Y si curiosos fueron aquellos relatos, no menos lo son los relativos a Santa María de Gracia...y a las hermanas que lo habitaban y cuidaban...
El 29 de abril, Sábado Santo de 1642, cerca de oraciones, declarose un incendio tan grande en el expresado convento de Santa María de Gracia que en poco tiempo casi todo parecía una hoguera. Las monjas intentaron salvarse, mas viendo la imposibilidad de salir por la portería, ellas mismas, auxiliadas por fuera de algunos operarios, abrieron un gran agujero en la pared que da al arroyo y se salieron a la calle, yéndose acompañadas de unos capuchinos y otras personas al convento del Espíritu Santo, donde permanecieron hasta fines de mayo, en que, reedificado el suyo, se trasladaron a él. Este fuego duró hasta medianoche, que logró extinguirlo la multitud de gente que acudió y estuvo a las órdenes del obispo, del corregidor y todas las demás autoridades y personas importantes allí reunidas.

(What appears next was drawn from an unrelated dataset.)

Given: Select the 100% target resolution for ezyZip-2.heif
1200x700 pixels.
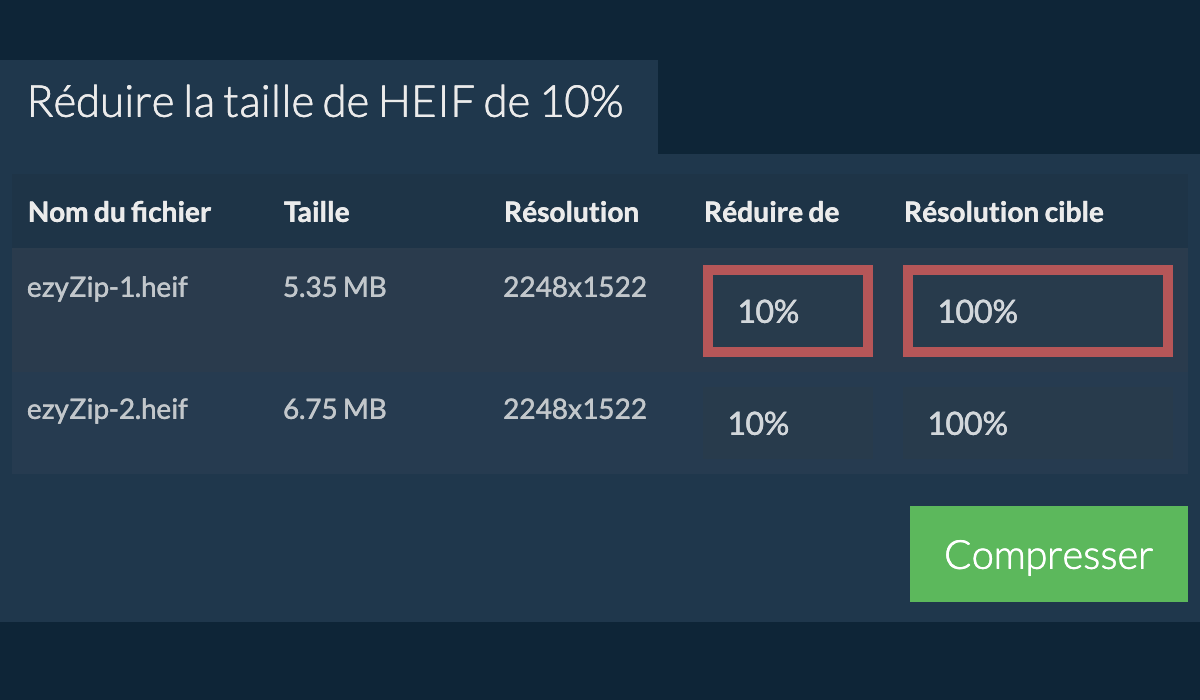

Apenas vueltas del susto las pobres monjas sufrieron otro casi de igual importancia. Era el 14 de junio, víspera de la Santísima Trinidad. Celebrábase una fiesta y las religiosas tan tranquilas ocupaban el coro bajo, oficiando la misa, cuando de pronto un espantoso ruido y multitud de gritos dejó asombrados a los sacerdotes que estaban en el altar y al público que ocupaba la iglesia. El coro alto se había desplomado y la comunidad quedó envuelta en sus ruinas.
Como sucede en todas las desgracias, la noticia cundió velozmente por toda la ciudad, acudiendo los maestros, las autoridades civiles y el obispo, que lo era el señor Pimentel. Procediose a quitar maderos y escombros, con especialidad hacia donde se oían lamentos, y cuando todos esperaban encontrar los cadáveres de las pobres monjas, las hallaron completamente sanas, si bien con algunos hábitos destrozados. La alegría reemplazó al llanto, y el obispo se dirigió al altar, donde entonó el Te Deum laudamus, contestándole la comunidad y el clero, y postrándose de rodillas la mucha gente allí reunida y que consideraban un milagro lo que acababan de presenciar.

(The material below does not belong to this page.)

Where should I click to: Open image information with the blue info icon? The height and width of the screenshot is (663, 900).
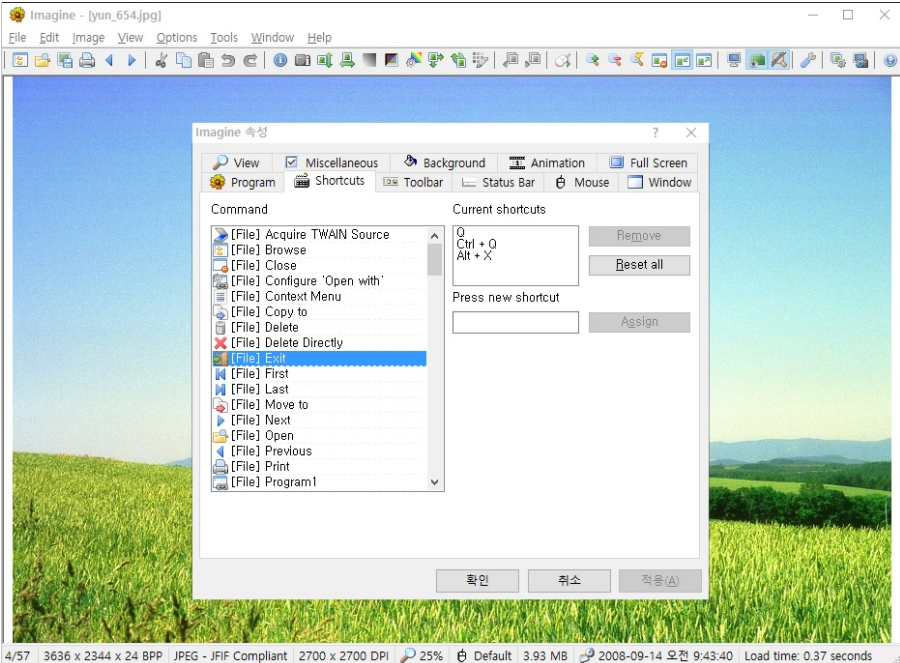point(280,60)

En este tiempo, como siempre, había en la comunidad algunas señoras de los Cárdenas y Pinedas, por cuya intercesión el fiscal del Santo Oficio don Ramón de Pineda Ramírez de Arellano costeó el altar del Rosario, y don Nicolás de Pineda dio su venera de calatravo, con que hicieron a Santo Domingo la estrella con rubíes que lucía en las grandes festividades.